Bosnalı şairlerin içinde II. Bayezit’in veziri Yakup Paşa Mostar Şehrengizi’nin şairi. Mostarlı Ziyâi, Şîrî, Edâyî, Şânî, Nergisî, Zârî ve şüphesiz en tanınmışı Sabit sayılabilir.
Bosnalı Sâbit
“Diyâr-ı Bosna serhaddinde” Sarayova sokaklarında dolaşırken Bosnalı şair Alaaddin Sâbit’i aradı gözlerimiz. Kim bilir belki de kadı olarak bulunduğu mahkemenin loş odalarından birindeydi, göremedik. İçeride çalışırken zamanı tayin edebilecek bir saati bile yoktu:
Kaldık derûn-ı mahkeme-i teng ü tîrede
Leyl ü nehârı seçmeğe bir âlet isteriz
Veziriazam Kalaylı Ahmet Paşa’ya yazdığı kasidede, İstanbul’a dönmek için yanıp tutuştuğu anlaşılıyor. Mansıp diye verilen Bosna kadılığından memnun değildir.
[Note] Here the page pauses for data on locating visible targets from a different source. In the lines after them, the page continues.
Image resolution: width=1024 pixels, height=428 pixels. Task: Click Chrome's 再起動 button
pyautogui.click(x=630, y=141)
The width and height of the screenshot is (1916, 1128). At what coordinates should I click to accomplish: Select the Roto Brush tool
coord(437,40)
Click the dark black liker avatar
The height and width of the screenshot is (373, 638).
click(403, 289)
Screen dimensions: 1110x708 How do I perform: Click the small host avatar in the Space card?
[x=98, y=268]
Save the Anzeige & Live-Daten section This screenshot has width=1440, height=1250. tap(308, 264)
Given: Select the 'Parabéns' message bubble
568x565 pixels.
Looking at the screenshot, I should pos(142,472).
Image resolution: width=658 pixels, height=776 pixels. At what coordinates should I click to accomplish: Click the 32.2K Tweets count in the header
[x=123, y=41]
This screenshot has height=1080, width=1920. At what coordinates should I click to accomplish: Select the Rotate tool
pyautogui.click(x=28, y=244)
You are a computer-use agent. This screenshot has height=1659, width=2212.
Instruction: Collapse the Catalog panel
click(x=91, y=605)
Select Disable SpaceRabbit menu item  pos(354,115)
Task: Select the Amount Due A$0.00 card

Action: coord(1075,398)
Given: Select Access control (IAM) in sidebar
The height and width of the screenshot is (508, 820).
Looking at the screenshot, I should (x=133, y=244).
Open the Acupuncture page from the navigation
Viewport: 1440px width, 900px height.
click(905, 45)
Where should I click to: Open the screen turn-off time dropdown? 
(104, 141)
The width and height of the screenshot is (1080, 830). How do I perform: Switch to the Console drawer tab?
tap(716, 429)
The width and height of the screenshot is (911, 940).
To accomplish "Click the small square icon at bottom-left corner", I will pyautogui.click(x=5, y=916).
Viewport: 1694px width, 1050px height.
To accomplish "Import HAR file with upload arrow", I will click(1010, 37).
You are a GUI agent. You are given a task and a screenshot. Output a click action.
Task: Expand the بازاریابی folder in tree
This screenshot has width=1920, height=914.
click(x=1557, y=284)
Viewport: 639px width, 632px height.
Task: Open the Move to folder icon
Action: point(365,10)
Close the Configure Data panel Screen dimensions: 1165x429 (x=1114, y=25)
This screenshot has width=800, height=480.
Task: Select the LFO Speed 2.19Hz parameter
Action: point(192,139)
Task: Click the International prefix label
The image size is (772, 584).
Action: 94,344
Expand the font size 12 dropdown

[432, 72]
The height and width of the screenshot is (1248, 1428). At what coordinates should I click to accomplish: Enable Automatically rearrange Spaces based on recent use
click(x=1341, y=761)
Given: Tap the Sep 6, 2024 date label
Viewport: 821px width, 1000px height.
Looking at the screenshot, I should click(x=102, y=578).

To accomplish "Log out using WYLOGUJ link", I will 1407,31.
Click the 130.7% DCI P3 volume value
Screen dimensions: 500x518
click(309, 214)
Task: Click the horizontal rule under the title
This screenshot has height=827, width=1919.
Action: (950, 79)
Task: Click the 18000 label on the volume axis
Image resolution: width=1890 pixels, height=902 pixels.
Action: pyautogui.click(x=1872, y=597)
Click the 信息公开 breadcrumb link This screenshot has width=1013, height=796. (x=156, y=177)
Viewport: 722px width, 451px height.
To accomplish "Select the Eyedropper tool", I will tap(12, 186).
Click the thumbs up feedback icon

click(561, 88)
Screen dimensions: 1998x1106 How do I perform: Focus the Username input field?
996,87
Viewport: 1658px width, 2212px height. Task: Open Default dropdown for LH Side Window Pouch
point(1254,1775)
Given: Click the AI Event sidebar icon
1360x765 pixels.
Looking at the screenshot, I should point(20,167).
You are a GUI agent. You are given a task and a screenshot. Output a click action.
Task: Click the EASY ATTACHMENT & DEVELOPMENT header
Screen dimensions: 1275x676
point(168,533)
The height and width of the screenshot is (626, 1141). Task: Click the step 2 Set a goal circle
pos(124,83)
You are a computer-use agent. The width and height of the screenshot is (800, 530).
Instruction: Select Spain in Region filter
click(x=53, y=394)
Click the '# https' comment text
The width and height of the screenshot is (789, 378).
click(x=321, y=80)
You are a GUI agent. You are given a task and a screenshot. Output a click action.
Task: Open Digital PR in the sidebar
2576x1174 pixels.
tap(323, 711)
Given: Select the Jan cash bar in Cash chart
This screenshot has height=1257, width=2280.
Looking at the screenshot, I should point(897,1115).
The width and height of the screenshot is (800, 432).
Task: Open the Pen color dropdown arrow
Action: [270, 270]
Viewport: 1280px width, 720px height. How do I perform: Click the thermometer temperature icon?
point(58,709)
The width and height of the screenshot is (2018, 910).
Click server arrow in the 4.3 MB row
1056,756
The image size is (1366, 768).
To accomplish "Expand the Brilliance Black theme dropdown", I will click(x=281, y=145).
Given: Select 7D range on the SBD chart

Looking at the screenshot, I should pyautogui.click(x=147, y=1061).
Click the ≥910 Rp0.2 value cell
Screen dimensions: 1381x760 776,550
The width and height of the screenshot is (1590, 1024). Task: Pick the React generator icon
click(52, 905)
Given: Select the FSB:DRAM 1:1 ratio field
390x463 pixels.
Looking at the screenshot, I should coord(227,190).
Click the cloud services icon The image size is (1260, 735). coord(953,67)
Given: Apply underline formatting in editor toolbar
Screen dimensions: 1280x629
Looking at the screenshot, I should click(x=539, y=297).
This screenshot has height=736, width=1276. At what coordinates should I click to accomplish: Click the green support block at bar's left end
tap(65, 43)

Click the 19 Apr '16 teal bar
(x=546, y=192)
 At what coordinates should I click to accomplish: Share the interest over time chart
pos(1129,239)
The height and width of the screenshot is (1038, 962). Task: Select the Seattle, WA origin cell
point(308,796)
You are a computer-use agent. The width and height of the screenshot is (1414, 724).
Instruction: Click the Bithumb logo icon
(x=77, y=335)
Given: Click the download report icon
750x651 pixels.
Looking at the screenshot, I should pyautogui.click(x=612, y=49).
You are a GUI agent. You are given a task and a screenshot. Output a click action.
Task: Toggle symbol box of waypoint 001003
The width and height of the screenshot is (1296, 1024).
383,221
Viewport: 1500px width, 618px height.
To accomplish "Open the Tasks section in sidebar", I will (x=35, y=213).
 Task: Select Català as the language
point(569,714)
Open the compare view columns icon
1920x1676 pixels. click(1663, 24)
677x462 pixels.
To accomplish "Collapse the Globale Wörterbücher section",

Borç içindedir. Görevinde üç yılını doldurmuştur. Hangi kapıyı çalsa, alay ederek “komayın, sersem geldi” derler. Öylesine beklenti içine girmiştir ki, kapı çalınsa kendisi için tayin emri geldi sanır:
Verdiler Bosna’da mansıb diyü bir cây-ı azâb
Göricek hâtıra vâdî-i cehennem geldi
Deyn-i vâfirle gidip hâ’ib ü hâsir geldim
Ne hedâya vü ne dînâr ü ne dirhem geldi
…
Hâliyâ üç senedir teng-dil ü ma’zûlüm
Dörde bâliğ oluyor işte Muharrem geldi
…
Ol kadar mustaribem kangı kapuya varsam
Hande-i hezl ile derler koma sersem geldi
Ol kadar muntazıram kapu çalınsa sanıram
Mûsil-i emr-i hümâyûn-ı mu’azzam geldi
Râmi Mehmet Paşa’ya yazdığı Terci-bent’te de şikâyetlerini sürdürür:
İlm-i şerîfiniz ki adîmü’l-misâldir
Ma’lûmdur harâbe-i Bosna ne hâldir
Sedd-i ramak eder mi husûsa zemânede
Nâsın teberru’âtı ki vech-i helâldir
Bu haste-hâl-i azle yine merhamet buyur
Sâhib-firâş-ı tefrîka bir bî-mecâldir
Sâbit gibi sarılmaz isem şûh-ı Âmid’e
Ben mübtelâ bu illeti savmak muhâldir
Düşdüm hayâl-i mansıb ile gam şikencine
Uğrattı bu ümîd beni umama rencine
Savaşın İzleri
Sarayova’nın dört yanı dağlarla çevrili. Sırplar bu dağlara yerleştirdikleri topları ile şehri kuşatıp kurşun yağmuruna tutmuşlar. Keskin nişancılar çarşıda, pazarda, sokakta gördükleri insanları kurşunlamışlar. Rivayete göre, 1992-1995 yılları arasında süren savaşta şehre iki buçuk milyon mermi düşmüş. Düştüğü yerde yüzlerce şarapnel parçasına dönüşen bombalar, kaçacak yeri olmayan halkın büyük kayıplar vermesine sebep olmuş. Yol boyunca Sarayova’da, Travnik’te, Mostar’da bombalanmış, yıkılmış binalar gördük. Evlerin duvarlarında çok sayıda mermi izleri. Sarayova’da şimdi gayet modern gösterişli binasında hizmet veren Avaz (Özgürlük) gazetesinin karşısında yetimhane veya güçsüzler yurdu olduğu söylenen bir bina var. Bombalama sonucu enkaz haline gelmiş. Olduğu gibi bırakmışlar.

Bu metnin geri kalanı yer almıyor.